Items listed in a dataset:
■ ■ ■ ■ ■

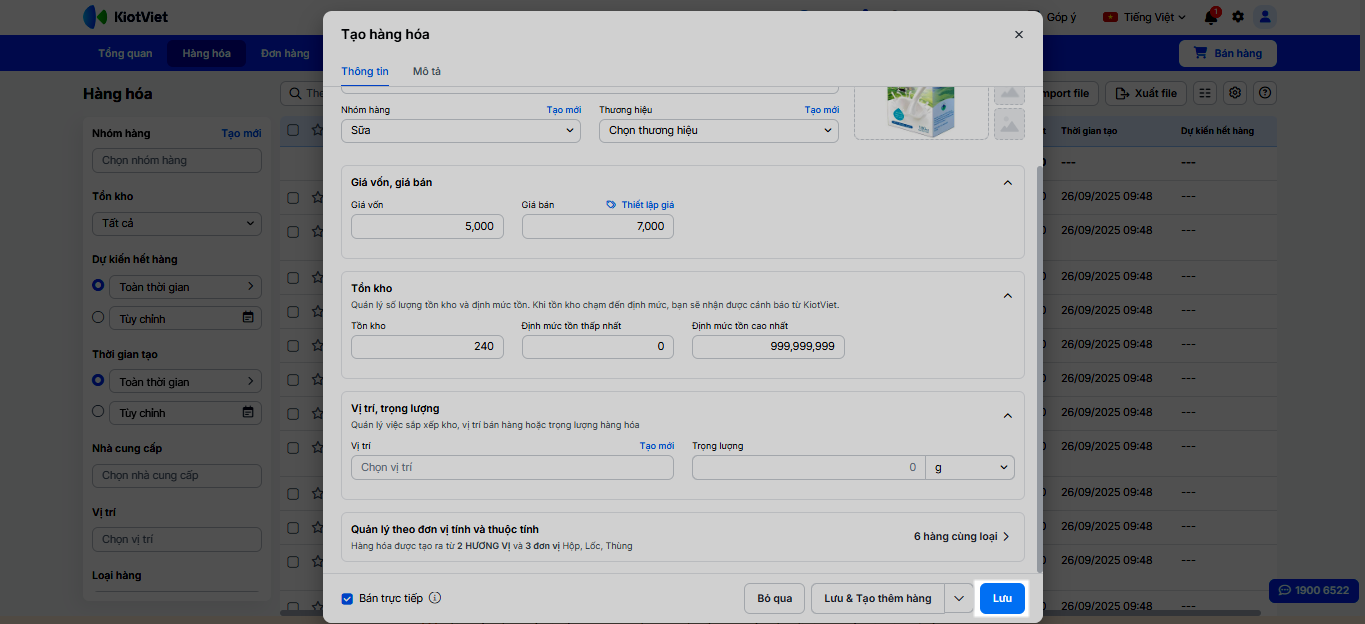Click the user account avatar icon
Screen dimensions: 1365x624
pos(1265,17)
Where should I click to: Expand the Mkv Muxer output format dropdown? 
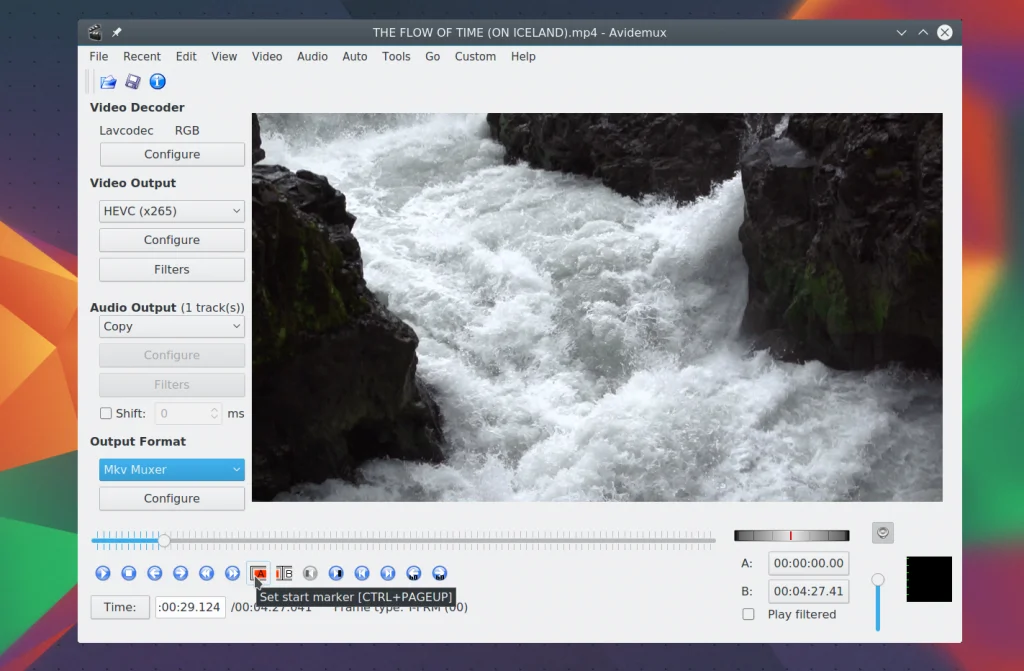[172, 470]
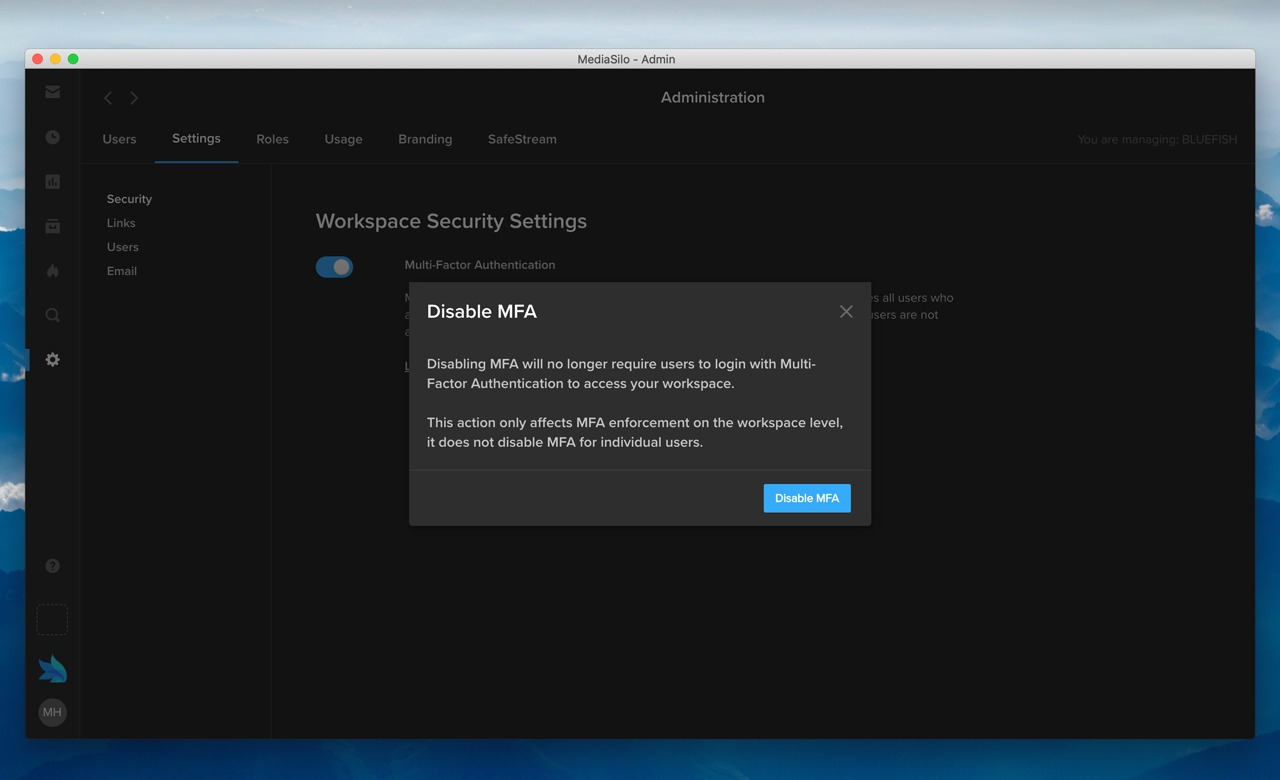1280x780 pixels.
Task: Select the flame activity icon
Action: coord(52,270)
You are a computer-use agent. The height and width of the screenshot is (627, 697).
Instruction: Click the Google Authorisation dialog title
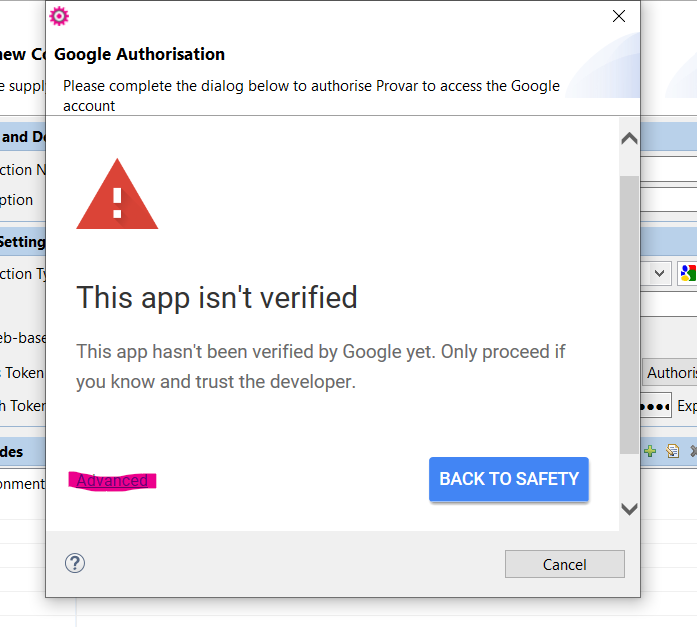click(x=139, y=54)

■ ■ ■ ■ ■

### Aim of the task
In the data above, find the line with "Instruction: Click the" and repeat it and every line after it through the end, exactly; leave the pictures out.

### Your response
Instruction: Click the Google Authorisation dialog title
click(x=139, y=54)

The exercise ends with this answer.